__What the task asks__. Repeat each record below exactly, dropping the pictures.

(Source records)
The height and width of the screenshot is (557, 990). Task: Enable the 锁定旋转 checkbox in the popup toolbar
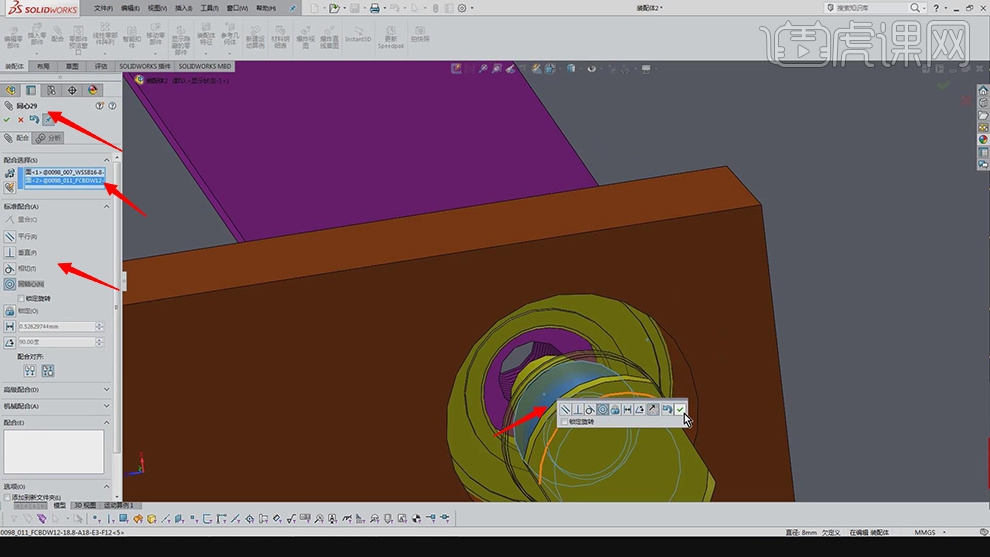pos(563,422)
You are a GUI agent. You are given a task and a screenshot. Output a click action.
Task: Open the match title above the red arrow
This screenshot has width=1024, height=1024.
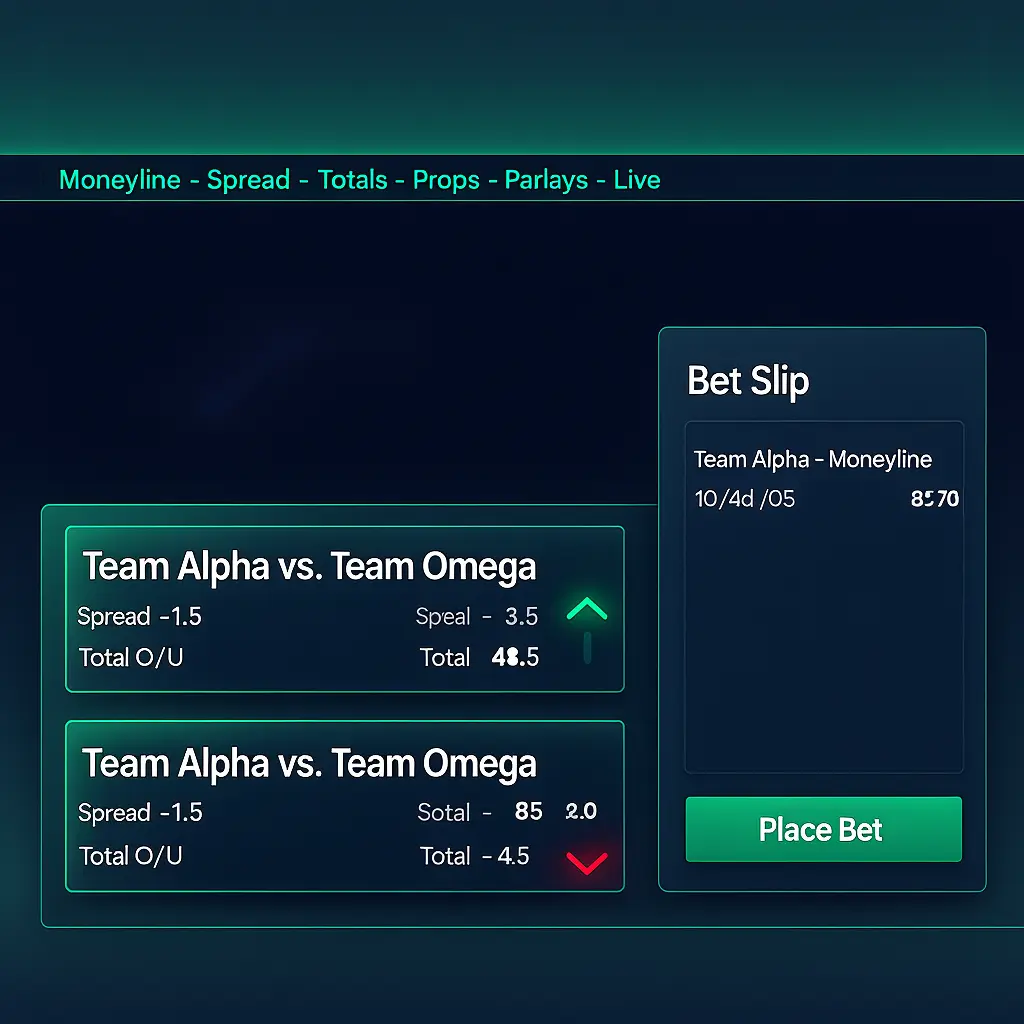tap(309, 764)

__Expected answer__.
The height and width of the screenshot is (557, 990). Task: Enable the 锁定旋转 checkbox in the popup toolbar
pos(563,422)
You are a GUI agent. You are given a task and a screenshot. Output a click action.
Task: Open the match title above the red arrow
This screenshot has width=1024, height=1024.
tap(309, 764)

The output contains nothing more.